I'm in a quandry.  If I 1) run a 5k, 2) finish 5th place overall, 3) finish 1st in my age group, and 4) get a PR (21:20) in the process but really have nothing to say about the race other than that;  have I 1) lost my blogging/writing mojo, 2) taken short distance for granted, 3) raced in too small of a field, or 4) all of the above?  Seriously, everyone I know that knows how I run a race can guess how this went.  And this race wasn't any different.  It was an inaugural race at the Lakeshore Christian Church to benefit the Second Harvest Food Bank.  The field was small and after a quick evaluation of my competition, I was cocky enough felt good about my chances.

Like a text book, I went out too fast at first. However in my defense, it was not my fault this time.  Some yahoo was standing next to me on the starting line, so he was practically spitting in my face with his challenging spot/stance/position.  I can't let a challenge go unanswered, so I hung on his heels till I passed him at the first mile marker.  After that I dragged a little in the middle while keeping the lead pack in sight, till the last mile when I nearly fell apart.  Still I managed to cross the finish line with a great time, and a 1st place finish in my age group to boot (you have to love a small field sometimes).  Other than the place and the time, it feels like I've written this blog before. 
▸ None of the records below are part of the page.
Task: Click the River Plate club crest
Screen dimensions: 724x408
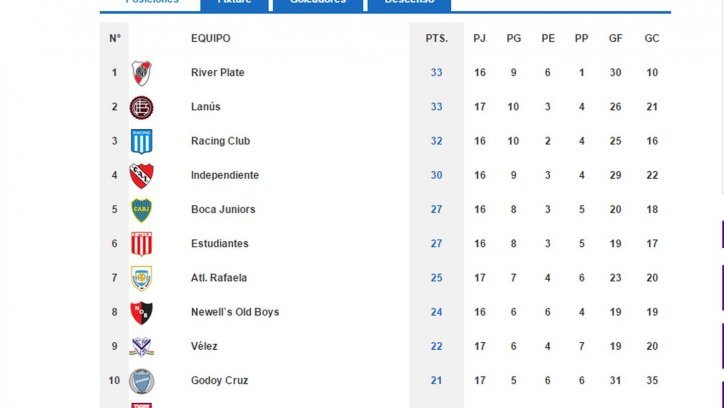Action: tap(141, 73)
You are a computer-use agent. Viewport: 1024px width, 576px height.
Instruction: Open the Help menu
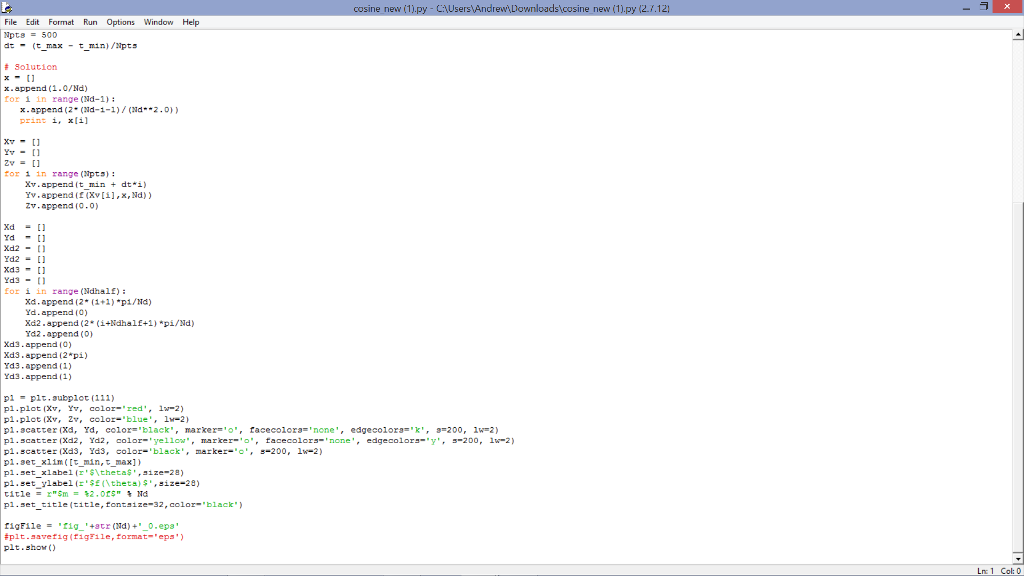(188, 21)

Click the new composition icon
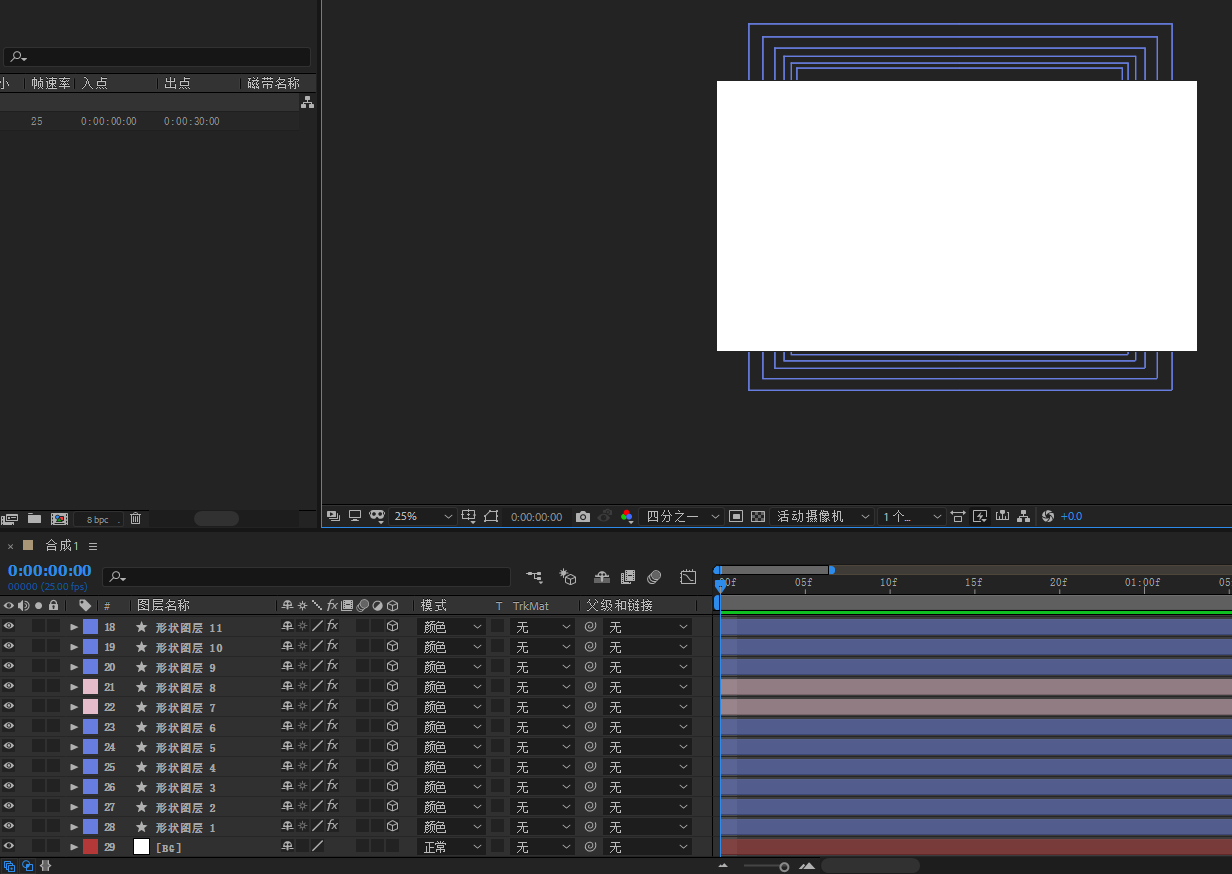pos(59,519)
Now would usually also be the time that I vow to run smarter next time to really acheive my goals.  Also some people would say that maybe if I raced smarter, I would have a better story to tell.  To those people I say, phooey.  Yes, I said phooey.  Capital P to the H to the -ooey.  In a long race, you conserve energy to tap into your reserves for those last painful miles.  In a short race, I say go out like a comet, baby!  A short race is about speed!  Gut-wrenching, blistering, pounding-till-you-go-blind, awesome speed!  It's about going fast; chasing your demons and running them down for the glory of winning in some spectacular fashion or burning out in smoldering ball of stubborn stupidity.  Think about it, the word "race" practically demands that I lay it all out on the line (much like that yahoo who stood too close to me at the starting line) and go for it.
Long story short, I'm too dumb cocky stubborn to change my ways with how I run a 5k.  I will probably always 1) give that challenging yahoo standing next to me the stink eye, 2) go out too damn fast at first thanks to my cocky attitude, 3) chug through the middle in blind hope, 3) struggle at the end in a stupid refusal to quit, and 4) hopefully, just hopefully finish big, gratefully, tired, and a better man than when I started.